Open research questions and technical challenges include:

  • Path design and schedule optimization: While geometric mean paths are standard, optimal or data-driven interpolation curves (e.g., reverse diffusion or q-paths) may further reduce the action and thus the complexity of FAB (Guo et al., 7 Feb 2025). Adaptive or learned schedules can balance sample quality against the number of intermediate steps (Goshtasbpour et al., 2022).
  • Replay buffer biases: The replay buffer accelerates training by reducing redundant target evaluations, but may introduce bias unless managed with care (for example, by enforcing proper sample weighting or buffer resets).
  • Differentiation through AIS: Most implementations block gradients through the AIS chain; differentiable AIS or meta-learning of transition kernels can potentially improve convergence and further reduce variance (Midgley et al., 2022).
  • Integration with advanced sampling methods: Embedding score-based generative models or leveraging advanced samplers (e.g., Suwa-Todo, belief-propagation-guided MCMC) could enhance performance, especially when basic MCMC transitions are insufficient (Doucet et al., 2022, Yasuda et al., 2020).
  • Scalability and structure exploitation: Marginalized AIS or Rao-Blackwellized flow architectures can be crucial for problems with partially tractable structure or high-dimensional latent spaces (Yasuda et al., 2022, Xu et al., 13 Aug 2024).

A plausible implication is that future FAB variants will rely increasingly on adaptive schedules, learned or data-dependent annealing paths, and integration with both parametric and nonparametric transport frameworks, expanding applicability to new domains such as lattice field theory, large-scale scientific computing, and structured probabilistic modeling.

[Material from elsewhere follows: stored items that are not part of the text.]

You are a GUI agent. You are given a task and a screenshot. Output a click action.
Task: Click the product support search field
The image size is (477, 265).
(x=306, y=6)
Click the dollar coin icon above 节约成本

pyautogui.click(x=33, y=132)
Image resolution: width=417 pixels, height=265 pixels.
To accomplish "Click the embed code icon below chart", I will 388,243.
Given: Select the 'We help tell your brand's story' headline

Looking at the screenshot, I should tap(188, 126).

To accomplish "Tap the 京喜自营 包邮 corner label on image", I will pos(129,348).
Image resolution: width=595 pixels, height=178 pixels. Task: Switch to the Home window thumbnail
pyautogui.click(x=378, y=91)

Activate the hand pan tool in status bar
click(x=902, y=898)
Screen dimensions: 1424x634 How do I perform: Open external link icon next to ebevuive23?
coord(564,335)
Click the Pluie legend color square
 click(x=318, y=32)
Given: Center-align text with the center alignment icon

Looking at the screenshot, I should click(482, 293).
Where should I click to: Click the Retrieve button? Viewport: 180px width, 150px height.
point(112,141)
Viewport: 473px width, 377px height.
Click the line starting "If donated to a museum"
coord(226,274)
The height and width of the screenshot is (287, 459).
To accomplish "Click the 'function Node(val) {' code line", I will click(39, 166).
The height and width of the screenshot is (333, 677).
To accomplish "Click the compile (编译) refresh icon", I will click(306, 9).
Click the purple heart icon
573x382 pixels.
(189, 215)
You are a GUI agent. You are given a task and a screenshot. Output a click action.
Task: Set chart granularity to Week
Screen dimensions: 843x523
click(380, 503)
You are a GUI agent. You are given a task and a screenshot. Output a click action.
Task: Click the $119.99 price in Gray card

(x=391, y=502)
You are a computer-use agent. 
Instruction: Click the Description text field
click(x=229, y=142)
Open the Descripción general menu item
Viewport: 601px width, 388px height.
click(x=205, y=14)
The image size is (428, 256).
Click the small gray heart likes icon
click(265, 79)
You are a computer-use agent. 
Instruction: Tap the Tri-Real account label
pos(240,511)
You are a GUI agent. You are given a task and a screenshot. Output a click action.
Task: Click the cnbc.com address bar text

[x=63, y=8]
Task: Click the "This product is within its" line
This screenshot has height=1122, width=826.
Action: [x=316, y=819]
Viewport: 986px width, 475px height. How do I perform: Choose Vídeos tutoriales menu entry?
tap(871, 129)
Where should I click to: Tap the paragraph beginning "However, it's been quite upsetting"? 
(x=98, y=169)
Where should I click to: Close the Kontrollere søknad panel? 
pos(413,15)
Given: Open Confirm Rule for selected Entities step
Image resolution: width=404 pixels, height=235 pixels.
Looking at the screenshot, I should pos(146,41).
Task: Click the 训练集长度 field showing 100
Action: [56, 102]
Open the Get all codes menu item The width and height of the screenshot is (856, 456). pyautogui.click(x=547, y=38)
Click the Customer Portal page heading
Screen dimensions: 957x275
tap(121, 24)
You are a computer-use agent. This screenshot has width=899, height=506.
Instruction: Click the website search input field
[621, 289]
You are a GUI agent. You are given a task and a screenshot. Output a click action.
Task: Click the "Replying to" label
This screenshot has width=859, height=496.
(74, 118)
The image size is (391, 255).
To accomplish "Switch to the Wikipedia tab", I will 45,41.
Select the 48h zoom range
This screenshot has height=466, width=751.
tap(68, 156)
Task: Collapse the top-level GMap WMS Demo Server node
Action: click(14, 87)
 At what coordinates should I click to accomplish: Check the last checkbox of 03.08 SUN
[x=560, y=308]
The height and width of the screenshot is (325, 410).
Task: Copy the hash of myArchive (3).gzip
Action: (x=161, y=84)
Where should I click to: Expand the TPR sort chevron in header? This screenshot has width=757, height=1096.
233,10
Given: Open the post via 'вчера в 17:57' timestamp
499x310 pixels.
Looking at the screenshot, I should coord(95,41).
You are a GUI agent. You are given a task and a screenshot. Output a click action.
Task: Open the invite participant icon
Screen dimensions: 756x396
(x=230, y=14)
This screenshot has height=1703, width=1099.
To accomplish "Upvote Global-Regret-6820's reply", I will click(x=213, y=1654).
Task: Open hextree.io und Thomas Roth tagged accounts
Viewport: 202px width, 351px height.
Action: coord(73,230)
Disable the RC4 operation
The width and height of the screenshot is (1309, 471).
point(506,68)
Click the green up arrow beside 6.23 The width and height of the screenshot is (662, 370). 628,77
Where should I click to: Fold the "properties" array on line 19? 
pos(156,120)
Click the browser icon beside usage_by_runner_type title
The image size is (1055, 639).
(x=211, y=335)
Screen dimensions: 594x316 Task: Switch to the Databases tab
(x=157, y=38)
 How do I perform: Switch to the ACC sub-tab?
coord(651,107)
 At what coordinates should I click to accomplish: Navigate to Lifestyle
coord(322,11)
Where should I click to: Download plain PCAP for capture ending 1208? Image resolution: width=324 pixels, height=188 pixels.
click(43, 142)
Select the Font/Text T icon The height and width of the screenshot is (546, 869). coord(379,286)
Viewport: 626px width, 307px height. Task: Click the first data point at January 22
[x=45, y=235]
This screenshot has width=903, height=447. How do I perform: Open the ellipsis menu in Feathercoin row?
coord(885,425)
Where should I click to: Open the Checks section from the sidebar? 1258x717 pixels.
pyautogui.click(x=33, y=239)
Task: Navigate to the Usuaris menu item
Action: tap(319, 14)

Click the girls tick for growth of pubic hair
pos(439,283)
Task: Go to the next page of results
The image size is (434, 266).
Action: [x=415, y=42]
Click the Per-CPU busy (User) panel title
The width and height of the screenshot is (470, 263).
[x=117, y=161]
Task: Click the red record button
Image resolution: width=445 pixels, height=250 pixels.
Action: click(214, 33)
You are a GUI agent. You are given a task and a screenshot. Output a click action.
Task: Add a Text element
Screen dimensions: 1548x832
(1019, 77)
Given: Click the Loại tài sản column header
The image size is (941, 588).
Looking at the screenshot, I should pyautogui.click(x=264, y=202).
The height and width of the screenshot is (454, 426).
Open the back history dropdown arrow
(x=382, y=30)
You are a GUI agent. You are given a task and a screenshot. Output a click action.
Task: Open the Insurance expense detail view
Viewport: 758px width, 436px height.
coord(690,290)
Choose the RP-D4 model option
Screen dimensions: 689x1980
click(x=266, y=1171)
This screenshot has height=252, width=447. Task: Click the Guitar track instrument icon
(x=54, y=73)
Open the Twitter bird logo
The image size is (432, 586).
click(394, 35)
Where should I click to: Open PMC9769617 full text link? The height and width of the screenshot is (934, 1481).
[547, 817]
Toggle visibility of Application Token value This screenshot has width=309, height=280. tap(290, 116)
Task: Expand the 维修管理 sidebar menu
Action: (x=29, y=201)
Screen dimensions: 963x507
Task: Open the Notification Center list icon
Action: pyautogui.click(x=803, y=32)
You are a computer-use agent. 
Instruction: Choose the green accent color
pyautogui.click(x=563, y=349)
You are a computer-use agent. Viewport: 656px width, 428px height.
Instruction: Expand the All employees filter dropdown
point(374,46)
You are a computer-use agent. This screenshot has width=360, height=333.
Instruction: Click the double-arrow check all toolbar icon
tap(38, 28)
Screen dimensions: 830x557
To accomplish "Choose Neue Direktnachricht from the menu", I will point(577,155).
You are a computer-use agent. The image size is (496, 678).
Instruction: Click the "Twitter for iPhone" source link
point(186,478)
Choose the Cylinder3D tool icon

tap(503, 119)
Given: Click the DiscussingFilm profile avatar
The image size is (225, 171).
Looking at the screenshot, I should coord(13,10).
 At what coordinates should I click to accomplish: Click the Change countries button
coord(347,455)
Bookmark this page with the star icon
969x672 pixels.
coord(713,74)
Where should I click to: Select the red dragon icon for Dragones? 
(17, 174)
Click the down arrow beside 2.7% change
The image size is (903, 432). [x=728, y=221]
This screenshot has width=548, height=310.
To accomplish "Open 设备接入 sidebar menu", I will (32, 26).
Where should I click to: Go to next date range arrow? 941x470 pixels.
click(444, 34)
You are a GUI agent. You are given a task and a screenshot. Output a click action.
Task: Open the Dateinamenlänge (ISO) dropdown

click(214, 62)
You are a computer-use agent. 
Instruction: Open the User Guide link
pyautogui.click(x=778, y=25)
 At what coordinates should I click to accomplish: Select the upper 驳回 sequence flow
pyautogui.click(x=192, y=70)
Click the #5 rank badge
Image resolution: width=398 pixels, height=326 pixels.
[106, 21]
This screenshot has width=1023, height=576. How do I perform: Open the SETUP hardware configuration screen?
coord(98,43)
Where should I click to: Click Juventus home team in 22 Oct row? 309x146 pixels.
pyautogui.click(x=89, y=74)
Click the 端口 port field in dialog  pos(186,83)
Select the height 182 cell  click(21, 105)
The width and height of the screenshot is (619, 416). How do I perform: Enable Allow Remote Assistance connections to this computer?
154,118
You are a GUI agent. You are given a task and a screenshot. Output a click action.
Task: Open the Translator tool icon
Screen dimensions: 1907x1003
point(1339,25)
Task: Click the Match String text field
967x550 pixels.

In summary, Flow Annealed Importance Sampling Bootstrap (FAB) is a principled and empirically effective framework uniting normalizing flows, annealed/sequential importance sampling, and mass-covering divergence objectives. By iteratively bootstrapping flow models using variance-reducing importance weights from AIS transitions, FAB can produce accurate density surrogates and expectation estimates for intractable, multimodal, or physically constrained target distributions—achieving high sampling efficiency, scalability to high dimensions, and minimal dependence on expensive external sampling or precomputing target data. The approach is underpinned by recent complexity analyses and admits natural incorporation of optimization, marginalization, adaptive scheduling, and reverse-diffusion concepts, making it a contemporary archetype in flow-enhanced Monte Carlo inference (Midgley et al., 2021, Midgley et al., 2022, Kofler et al., 25 Nov 2024, Guo et al., 7 Feb 2025).